Quantum Speedups for Minimax Optimization and Beyond

Chengchang Liu, Zongqi Wan, Institute of Computing Jialin Zhang, Institute of Computing Xiaoming Sun, John C. S. Lui

Advances in Neural Information Processing Systems 38 (NeurIPS 2025) Main Conference Track

This paper investigates convex-concave minimax optimization problems where only the function value access is allowed. We introduce a class of Hessian-aware quantum zeroth-order methods that can find the $\epsilon$-saddle point within $\tilde{\mathcal{O}}(d^{2/3}\epsilon^{-2/3})$ function value oracle calls. This represents an improvement of $d^{1/3}\epsilon^{-1/3}$ over the $\mathcal{O}(d\epsilon^{-1})$ upper bound of classical zeroth-order methods, where $d$ denotes the problem dimension.
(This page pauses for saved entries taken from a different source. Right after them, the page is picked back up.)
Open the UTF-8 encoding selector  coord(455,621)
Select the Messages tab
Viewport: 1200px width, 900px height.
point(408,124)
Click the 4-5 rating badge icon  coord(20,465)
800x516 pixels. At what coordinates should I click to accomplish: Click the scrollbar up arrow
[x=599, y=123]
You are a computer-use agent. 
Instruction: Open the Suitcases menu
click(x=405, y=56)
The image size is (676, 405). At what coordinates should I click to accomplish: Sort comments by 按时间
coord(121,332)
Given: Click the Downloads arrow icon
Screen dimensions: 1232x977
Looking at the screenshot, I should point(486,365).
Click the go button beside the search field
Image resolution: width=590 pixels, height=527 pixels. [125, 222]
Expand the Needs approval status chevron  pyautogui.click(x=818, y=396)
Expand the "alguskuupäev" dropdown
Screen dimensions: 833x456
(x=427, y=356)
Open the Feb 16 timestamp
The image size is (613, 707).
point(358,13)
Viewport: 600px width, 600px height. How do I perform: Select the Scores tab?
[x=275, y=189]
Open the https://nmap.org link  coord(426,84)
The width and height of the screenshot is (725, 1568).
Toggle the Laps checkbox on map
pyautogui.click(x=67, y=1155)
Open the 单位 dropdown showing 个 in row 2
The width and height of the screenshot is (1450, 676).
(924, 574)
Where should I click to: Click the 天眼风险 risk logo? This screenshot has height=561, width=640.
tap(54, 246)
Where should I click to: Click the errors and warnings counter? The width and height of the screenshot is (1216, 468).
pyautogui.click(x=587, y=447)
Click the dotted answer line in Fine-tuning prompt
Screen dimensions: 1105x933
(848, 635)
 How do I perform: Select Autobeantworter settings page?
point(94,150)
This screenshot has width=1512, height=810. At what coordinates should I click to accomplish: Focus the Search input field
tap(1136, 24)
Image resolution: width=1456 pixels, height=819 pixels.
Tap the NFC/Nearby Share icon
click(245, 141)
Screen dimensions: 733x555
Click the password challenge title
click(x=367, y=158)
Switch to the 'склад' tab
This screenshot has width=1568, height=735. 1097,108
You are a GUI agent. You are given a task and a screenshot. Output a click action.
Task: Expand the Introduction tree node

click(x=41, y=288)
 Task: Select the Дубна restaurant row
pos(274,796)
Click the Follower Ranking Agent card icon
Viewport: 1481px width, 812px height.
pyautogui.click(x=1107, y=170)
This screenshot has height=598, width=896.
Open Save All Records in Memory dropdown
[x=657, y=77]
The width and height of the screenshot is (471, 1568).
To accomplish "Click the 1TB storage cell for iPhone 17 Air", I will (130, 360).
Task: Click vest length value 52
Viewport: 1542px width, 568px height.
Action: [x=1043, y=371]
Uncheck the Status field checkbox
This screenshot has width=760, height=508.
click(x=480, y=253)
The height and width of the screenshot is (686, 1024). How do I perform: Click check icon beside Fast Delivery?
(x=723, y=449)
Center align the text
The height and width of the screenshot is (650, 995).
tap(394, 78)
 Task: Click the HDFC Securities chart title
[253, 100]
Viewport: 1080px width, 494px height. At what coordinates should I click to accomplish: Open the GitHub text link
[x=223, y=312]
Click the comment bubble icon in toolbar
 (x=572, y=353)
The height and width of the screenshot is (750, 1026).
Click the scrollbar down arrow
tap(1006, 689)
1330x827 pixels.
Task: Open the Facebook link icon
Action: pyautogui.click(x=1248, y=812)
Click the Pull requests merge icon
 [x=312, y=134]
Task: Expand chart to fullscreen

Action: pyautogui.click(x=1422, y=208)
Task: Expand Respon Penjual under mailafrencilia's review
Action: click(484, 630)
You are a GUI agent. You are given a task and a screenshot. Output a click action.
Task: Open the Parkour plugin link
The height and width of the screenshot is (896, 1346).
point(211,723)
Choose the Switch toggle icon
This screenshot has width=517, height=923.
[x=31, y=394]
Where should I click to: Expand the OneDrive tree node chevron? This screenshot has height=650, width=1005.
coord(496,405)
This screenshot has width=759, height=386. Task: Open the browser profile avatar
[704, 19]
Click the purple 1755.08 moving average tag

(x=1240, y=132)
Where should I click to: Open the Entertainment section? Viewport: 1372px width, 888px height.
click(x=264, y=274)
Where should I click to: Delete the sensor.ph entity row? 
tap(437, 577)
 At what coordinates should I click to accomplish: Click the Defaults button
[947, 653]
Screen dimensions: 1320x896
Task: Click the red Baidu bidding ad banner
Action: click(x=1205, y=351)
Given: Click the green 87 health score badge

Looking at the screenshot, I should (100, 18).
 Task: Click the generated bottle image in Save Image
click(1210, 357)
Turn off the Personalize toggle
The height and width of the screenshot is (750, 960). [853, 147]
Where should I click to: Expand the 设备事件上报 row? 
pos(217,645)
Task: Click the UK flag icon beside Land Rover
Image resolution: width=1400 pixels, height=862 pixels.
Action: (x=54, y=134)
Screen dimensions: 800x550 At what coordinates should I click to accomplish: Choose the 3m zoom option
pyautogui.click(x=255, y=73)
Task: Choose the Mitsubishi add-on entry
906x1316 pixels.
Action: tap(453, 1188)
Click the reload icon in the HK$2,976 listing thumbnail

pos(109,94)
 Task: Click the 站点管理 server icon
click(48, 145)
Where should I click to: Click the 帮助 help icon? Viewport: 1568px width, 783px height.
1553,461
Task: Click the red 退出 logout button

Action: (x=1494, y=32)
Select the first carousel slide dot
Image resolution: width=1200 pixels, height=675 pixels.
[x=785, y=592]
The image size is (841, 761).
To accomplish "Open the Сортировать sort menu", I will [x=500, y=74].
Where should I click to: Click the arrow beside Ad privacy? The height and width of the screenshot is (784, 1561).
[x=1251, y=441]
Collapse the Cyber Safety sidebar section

We extend these results to $\mu$-strongly-convex $\mu$-strongly-concave minimax problems using a restart strategy, and show a speedup of $d^{1/3}\mu^{-1/3}$ compared to classical zeroth-order methods. The acceleration achieved by our methods stems from the construction of efficient quantum estimators for the Hessian and the subsequent design of efficient Hessian-aware algorithms. In addition, we apply such ideas to non-convex optimization, leading to a reduction in the query complexity compared to classical methods.